About a book
I want to tell you a story about a book ... or three.
In December I bought a copy of “The Folio Book of Days” by Roger Hudson. It’s extracts from diaries, letters, and other dated sources written by individuals over the centuries arranged by day of year. My plan was to read each day’s entries on the day through the year ... which I am doing, although it tends to be every few days that I return to it.

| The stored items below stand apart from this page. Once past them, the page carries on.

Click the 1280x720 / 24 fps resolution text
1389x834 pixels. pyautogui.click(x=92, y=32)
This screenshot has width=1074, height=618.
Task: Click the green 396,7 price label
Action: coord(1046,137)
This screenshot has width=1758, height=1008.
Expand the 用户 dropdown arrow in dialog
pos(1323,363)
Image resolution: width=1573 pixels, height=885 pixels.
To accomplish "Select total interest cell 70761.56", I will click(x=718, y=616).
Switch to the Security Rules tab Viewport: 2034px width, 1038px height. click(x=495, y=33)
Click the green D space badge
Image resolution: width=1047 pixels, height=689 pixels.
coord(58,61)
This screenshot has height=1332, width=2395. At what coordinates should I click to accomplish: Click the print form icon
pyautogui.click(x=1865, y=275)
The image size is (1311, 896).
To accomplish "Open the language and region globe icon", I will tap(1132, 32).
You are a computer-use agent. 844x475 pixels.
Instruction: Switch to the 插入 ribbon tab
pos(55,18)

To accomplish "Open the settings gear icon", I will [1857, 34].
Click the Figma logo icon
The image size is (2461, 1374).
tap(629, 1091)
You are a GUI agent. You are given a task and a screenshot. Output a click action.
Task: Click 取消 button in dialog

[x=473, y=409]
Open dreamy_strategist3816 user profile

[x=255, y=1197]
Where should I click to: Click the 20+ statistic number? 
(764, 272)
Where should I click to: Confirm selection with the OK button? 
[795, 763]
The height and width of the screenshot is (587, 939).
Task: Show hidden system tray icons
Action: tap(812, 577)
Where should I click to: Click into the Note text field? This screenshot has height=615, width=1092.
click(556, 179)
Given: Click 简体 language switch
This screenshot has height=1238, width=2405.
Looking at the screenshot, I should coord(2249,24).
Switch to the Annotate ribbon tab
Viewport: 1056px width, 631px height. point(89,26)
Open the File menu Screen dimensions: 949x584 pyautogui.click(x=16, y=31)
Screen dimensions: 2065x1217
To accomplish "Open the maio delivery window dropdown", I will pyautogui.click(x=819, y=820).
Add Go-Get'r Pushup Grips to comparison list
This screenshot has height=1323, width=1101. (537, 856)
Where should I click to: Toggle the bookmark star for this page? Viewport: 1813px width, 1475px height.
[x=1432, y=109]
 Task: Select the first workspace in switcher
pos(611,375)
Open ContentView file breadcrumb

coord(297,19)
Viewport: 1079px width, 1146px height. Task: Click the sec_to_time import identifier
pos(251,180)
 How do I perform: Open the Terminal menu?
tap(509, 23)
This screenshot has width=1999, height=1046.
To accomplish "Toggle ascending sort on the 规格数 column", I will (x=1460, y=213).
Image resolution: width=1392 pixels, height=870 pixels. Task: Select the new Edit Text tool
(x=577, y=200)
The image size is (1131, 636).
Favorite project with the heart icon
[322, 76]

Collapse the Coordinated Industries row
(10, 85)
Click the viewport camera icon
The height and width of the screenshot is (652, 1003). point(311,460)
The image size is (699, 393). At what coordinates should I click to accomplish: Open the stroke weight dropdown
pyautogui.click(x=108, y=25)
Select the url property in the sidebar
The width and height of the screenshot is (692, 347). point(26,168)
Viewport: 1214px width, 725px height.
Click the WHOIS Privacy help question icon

The entry on 30th March from George Beardmore read:
Another rocket [a V2], and worst of the lot, landed at the top of Uppingham Avenue [Harrow]. I remember some time ago cycling down Weston Drive into Uppingham and thinking that if a rocket landed there it would make a right mess. And it had, if only because the damned thing had landed plumb on all three mains - water, gas, electricity ... at 3.40 in the morning, killing nine people among whom was a nine-year-old boy who had been flung out of bed, through the rafters, and into a back garden ten houses away - at first, nobody had been able to find him.
As I watched the mass funeral (Union Jack, Bishop of Willesden, Civil Defence, Women's Voluntary Service, and the Controllers' cars lined up for three hundred yards) tears came to my eyes, not with the grief and distress caused to survivors but with the incalculable trouble to which they will be put, months and years of it, before they can resume any sort of normal life and the incident becomes only a tale to tell to the grandchildren. Even obtaining an everyday thing like soap has its problems, let alone the replacement of identity cards, ration books, personal papers, with which I can give some help.
It really struck home to me that this was how the war was for ordinary people and I wanted to read more so I bought the book from which it was taken, “Civilians at War: Journals, 1938-46”, and found it a fascinating read.
That left me wanting more from civilian writers of that era and by chance a few weeks later I discovered Persephone Books who re-print neglected fiction and non-fiction, mainly by women writers and mostly dating from the mid-twentieth century. Tucked away in their book list was "On the Other Side: Letters to my Children from Germany 1940–46" by Mathilde Wolff-Mönckeberg so I bought that too and I'm currently reading it.
But what struck me through this little meander through three books was that already I had things I wanted to say:
- about how I read and how I find books;
- about where I buy books from;
- about what's special about The Folio Society;
- about hardbacks versus paperbacks;
- about what's special about Persephone Books;
- about second hand versus new;
- ... and just what is special about a book
And so this blog was born. Let's see where it goes.